# EOM: OGC Declaration



## hudarklord (Mar 12, 2003)

Can somebody from Natural 20 press respond to this:

Is it possible to produce one's own Elemental Wheels (showing the relationship of elements) for distribution in an OGL product?

You did not OGC the illustrations, and as closed content, normal copyright restrictions apply.  The wheel designs may be unique enough to provide them some limited copyright protection, and so I wouldn't want to step on any toes by producing my own versions of those wheels.

Was it Natural 20 Press' intention to PI both the specific implementation of the elemental wheels (i.e., no direct copying of the art included in the product) or the underlying structure/design of the Elemental Wheels themselves?

Thanks,
Lee


----------



## Morrus (Mar 12, 2003)

They aren't OGC (although all the text is), mainly because it was a nice easy designation to make.  If you want to use them, though, we'll be happy to give permission.  Just drop one of us an email.


----------



## r-kelleg (Mar 13, 2003)

AFAIK the elemental weel is not a property of natural D20. it was described by wotc in the elemental planes description.


----------



## RangerWickett (Mar 13, 2003)

Really?  They had planes of biomatter and lava and life? Sounds like an odd case of parallel evolution.


----------



## hudarklord (Mar 13, 2003)

RangerWickett said:
			
		

> *Really?  They had planes of biomatter and lava and life?
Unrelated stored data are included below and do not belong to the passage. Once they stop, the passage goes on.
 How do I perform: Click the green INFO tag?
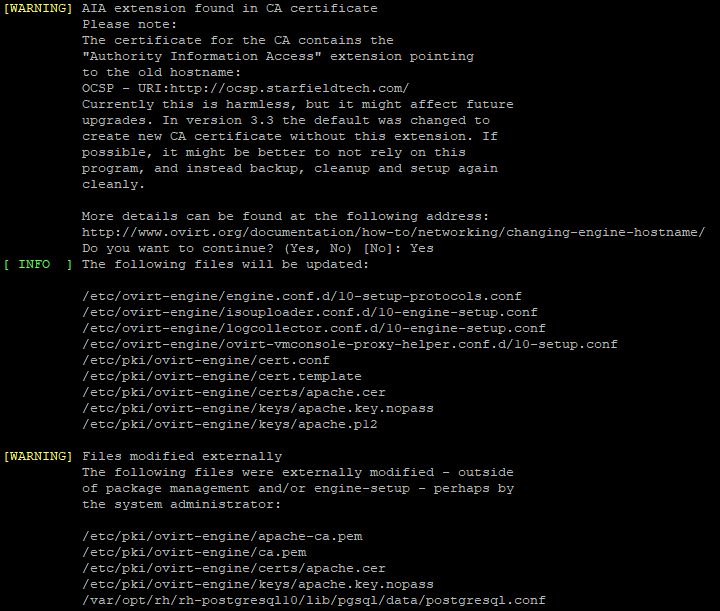coord(36,264)
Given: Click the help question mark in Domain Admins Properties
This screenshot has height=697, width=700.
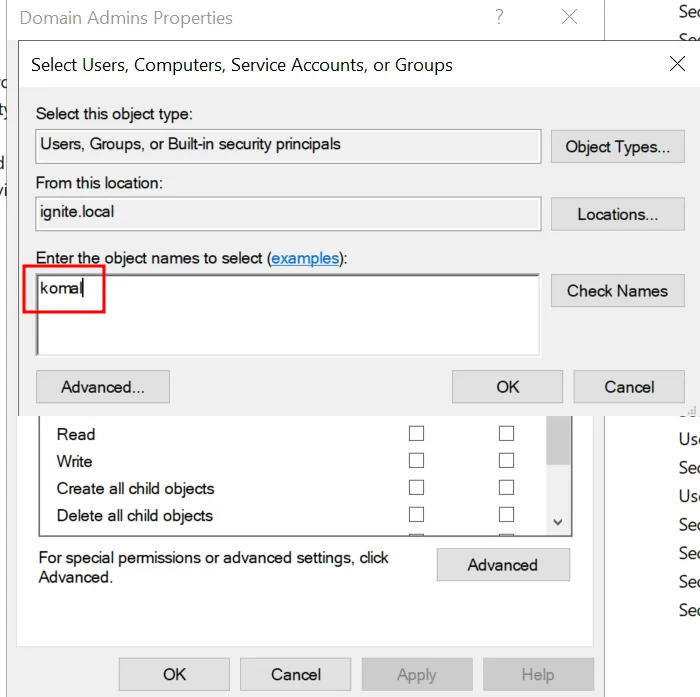Looking at the screenshot, I should [499, 17].
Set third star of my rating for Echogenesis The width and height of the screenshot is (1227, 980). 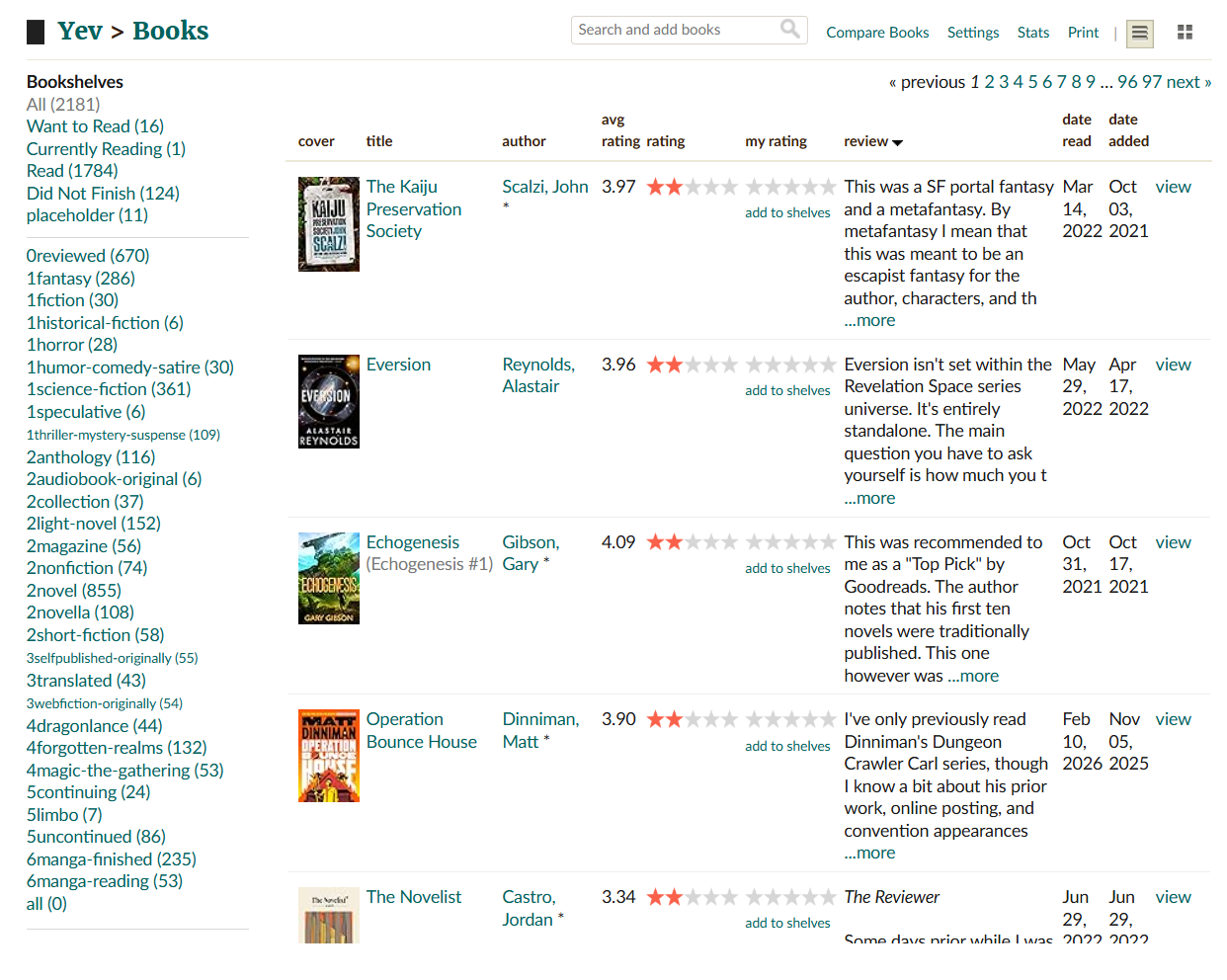coord(790,542)
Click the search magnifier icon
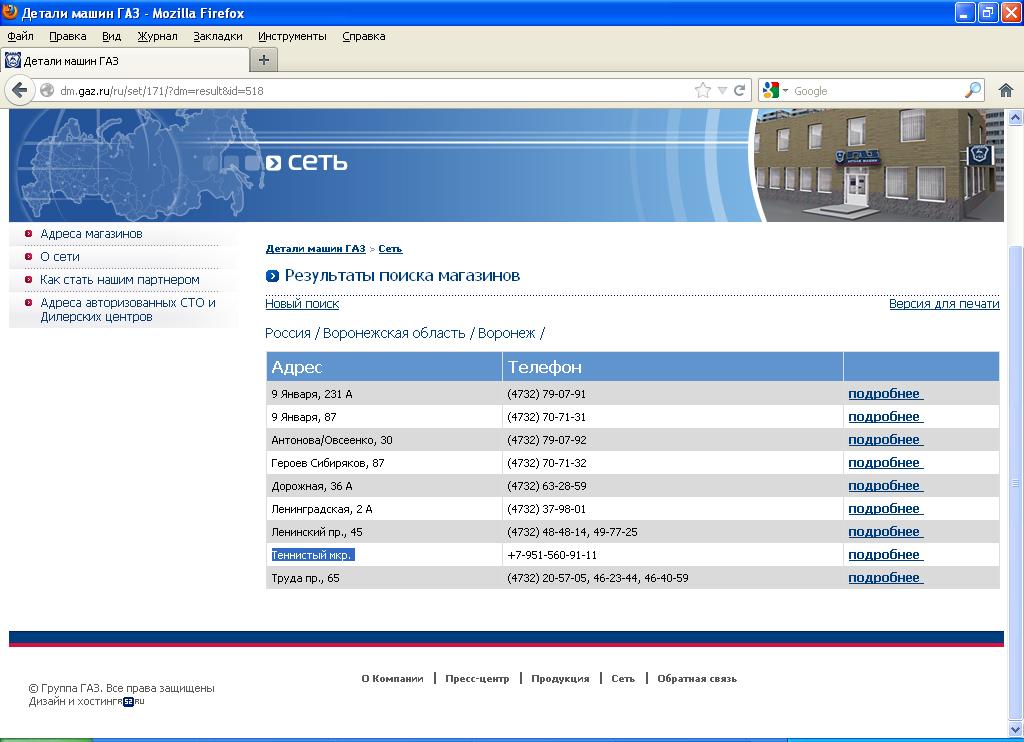Screen dimensions: 1024x742 click(972, 90)
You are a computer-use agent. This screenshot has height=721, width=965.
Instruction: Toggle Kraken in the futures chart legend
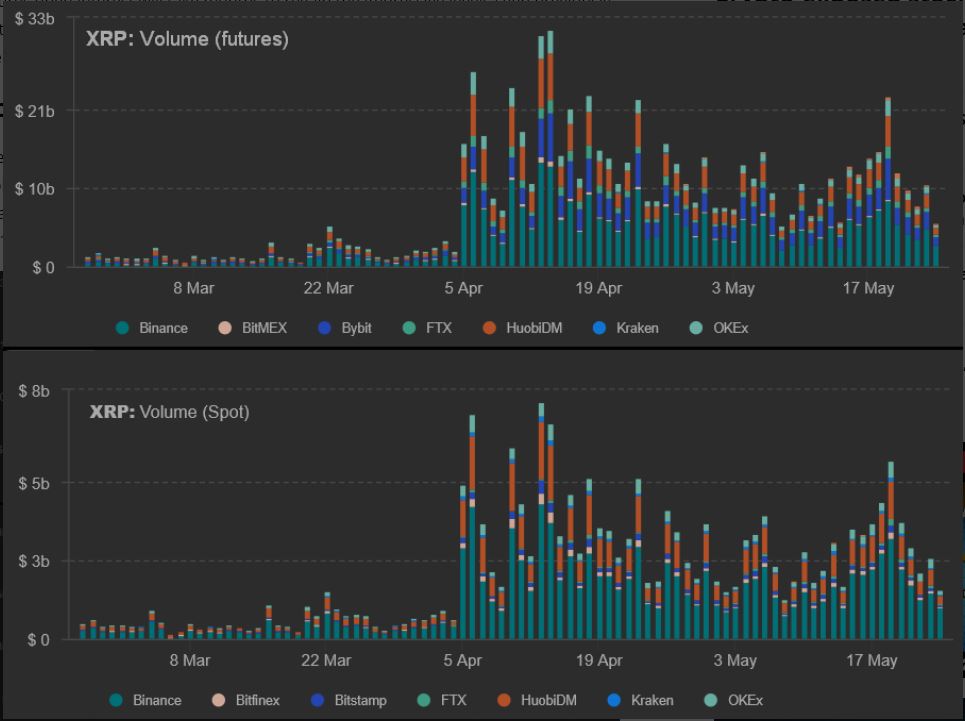[626, 328]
Sounds like an odd case of parallel evolution. *





Biomatter was not an element.  Lava/Magma were quasi-elements (i.e., hybrids between two main elements).  Life: positive elemental plane.

The Elemental wheel has a few differences from the one from the Manual of the Planes.  Perhaps enough that it's an implementation of a similar concept, but it may not be a derivative work.  I don't think it is.  However, I also don't think it's that novel (except the actual artwork which was used, which was pretty to look at).
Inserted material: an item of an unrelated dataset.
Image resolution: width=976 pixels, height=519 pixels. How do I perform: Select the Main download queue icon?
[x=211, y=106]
However, the OGL doesn't care about novelty so much.  And it's protections allow you some protection over any work wrapped in the OGL.  It provides you no serious protections unless people Section 15 your product for some other reasons, and then some of its protections for things that aren't normally protectable kick in.

So, it's effectively the case that you could probably, outside the safe harbor of the OGL, recreate lots of the system from base concepts and work things up from there, once you borrow text the OGL kicks in.

Lee


----------



## r-kelleg (Mar 14, 2003)

and life was called positive energy but it had exactly the same effect. 
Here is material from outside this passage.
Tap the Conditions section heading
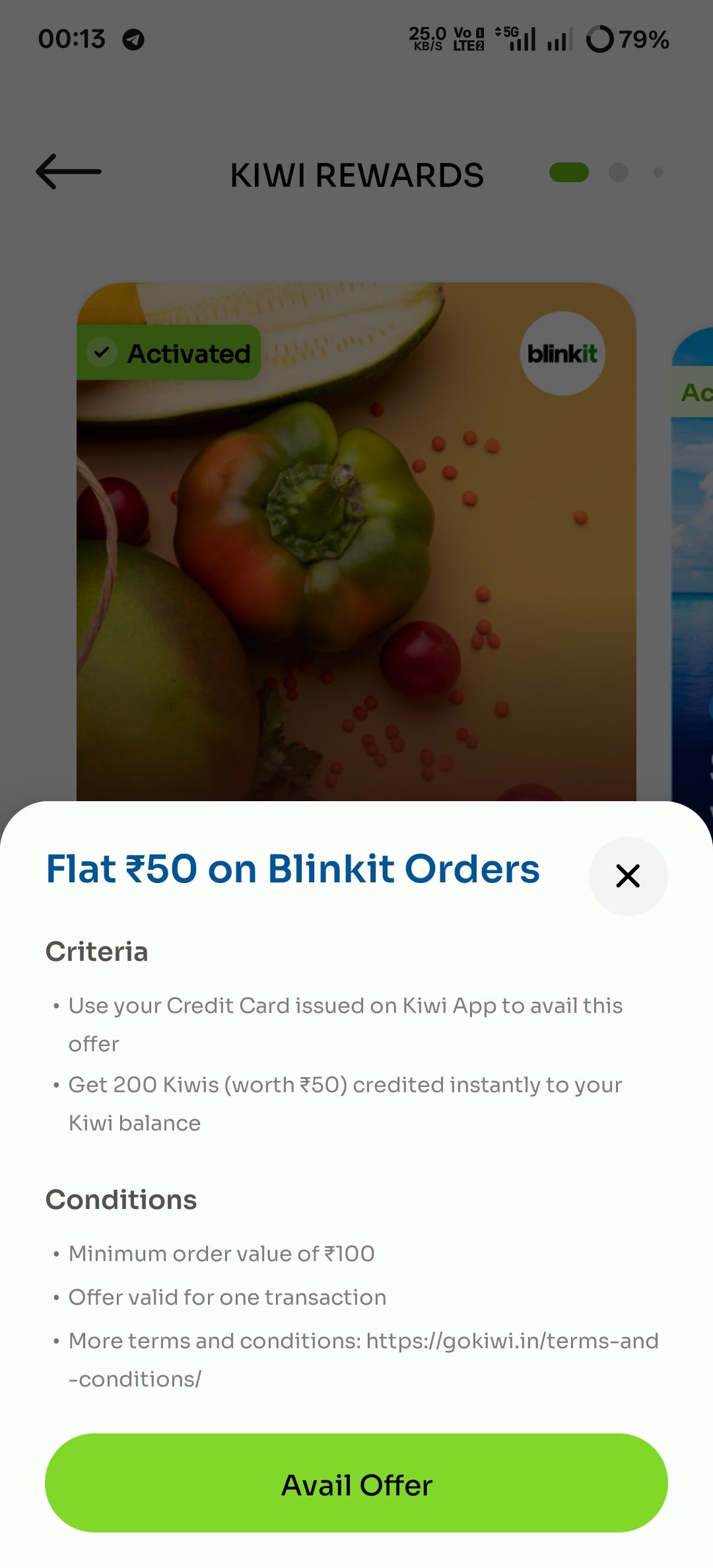 121,1200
biomatter and force are the only 2 "new" elements you came with.
But don't worry. your stuff is pretty good anyway


----------



## LRathbun (Mar 26, 2003)

Where exactly is the OGC designation found in EoM?  I feel silly asking but I just can't find it.  

Thanks for any help.


----------



## RangerWickett (Mar 26, 2003)

If you were one of the first few buyers, you might've gotten a copy that didn't have the OGC declared (oversight on my part, since I got it from Duncan our layout guy and forgot to check for it before uploading).  Russ caught it a few hours later and he fixed that.

Otherwise, it should be in the first few pages, like on the contents page.


----------



## LRathbun (Mar 28, 2003)

I must have been one of the first then, because my copy has no OGC declaration.  Any chance of getting the important highlights?


----------



## Tyrant (Apr 1, 2003)

Having scoured EOM for a OGC designation myself I asked Morrus about the matter a while back.  He replied that all of it (text) was OGC.  Im sure Ive got that email around somewhere, or it might have actually been a post on this board.

Eric Price


----------